Once you're a mother, you won't believe how shallow and empty your life was before motherhood. Seriously. It's the hardest, most rewarding thing available to us on this earth. But it isn't something that you can weigh analytically pros/cons, because there is no way to place any measure on the benefits. It's like choosing to fall in love.
Posted by: Liz at January 18, 2007 09:33 AM (uNRew)
I am another who was directed by AWTM to give our 2 cents worth of advice.
Having children is like riding a bicycle; the more you think about it the more difficult it is. If you can open the topic for debate you have already made the decision. Go for it and you will be rewarded beyond your wildest dreams.
Posted by: vet66 at January 18, 2007 09:51 AM (Eodj2)
I hope you get a good laugh and a huge grin from all of the posts. Everyone has great advice and suggestions.
Remember to have fun! (If it comes down to charting and measuring your spit, you know who to contact.)
Posted by: Jenniffer at January 18, 2007 12:08 PM (ZNLn4)
My original post wouldn't because of spam. It was long. Now seeing how much reading you've had to endure with this, I'll try and keep it short!
Most everyone's post are all flowers and sunshine, but I will rain on the parade and give you my honest opinion....
Pregnancy sucks. Of course it's exciting, HOWEVER, it's scary.
You freak out over all sorts of things -- and you could be the poster child for calm and collected, and one day, you'll be sitting there, crying because you have to plug in the iron. Why "plug in the iron?" Because that's how little it takes to cry like your dog was runover in front of you.
You get fat.

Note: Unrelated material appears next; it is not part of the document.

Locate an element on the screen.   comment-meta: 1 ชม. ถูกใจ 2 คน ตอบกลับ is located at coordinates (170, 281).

If you are like me and every other woman on earth, your weight matters. Your rational mind tells you that you're pregnant and you're going to gain weight. Your pregnant mind tells you that you're fat. And then you get on the scale, an bwwwwaaaaammmm. Holy shit. It's awful and scary and sad and DIFFICULT.

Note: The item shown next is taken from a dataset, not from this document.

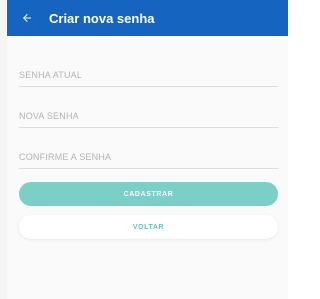 This screenshot has height=299, width=320. I want to click on arrow-left-icon, so click(27, 18).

I could go on and on. But I won't. Just remember that pregnancy is no joke and not a walk in the park. I completely disagree with the previous poster who said not to read books. The What to Expect series is a MUST. And a female OB/GYN. Sorry, boys, you don't have tickets to this play.
As far as motherhood? Don't stress it until the baby's born! You'll have plenty of time to ponder that!!
Posted by: allicadem at January 20, 2007 06:34 AM (Fl3cw)
As a man, I'll put in my perspective. Motherhood/parenthood and children are the natural progression of a married relationship. I know I'll be slammed by some, but married/no children is just a one dimensional parody of what a real marriage is. Children are your demonstable commentment to each other and the product of that love.
Having said that - having children is a life experience of contradictions. It is at once the hardest, easiest, most wonderful, frustrating, endearing, enraging mode of life that two people can take on. It is an overwhelming responsibility in a modern society that puts little value childbearing.
My last has graduated college and will be marrying in a few months. I'm terribly proud and happy for her. Yet, I'm saddened that (at least until grand children arrive) a major phase of our lives has passed. Scrapped knees and puppies, and wonderment at Easter eggs are long ago, yet I feel them like yesterday.
Life is a Journey, and parenthood is one of the most important parts of making the trip worth while. I really don't have the words to explain, but I can tell you that when you look into your own infant's eyes for the first time and that smile glows across their face at you - you'll understand.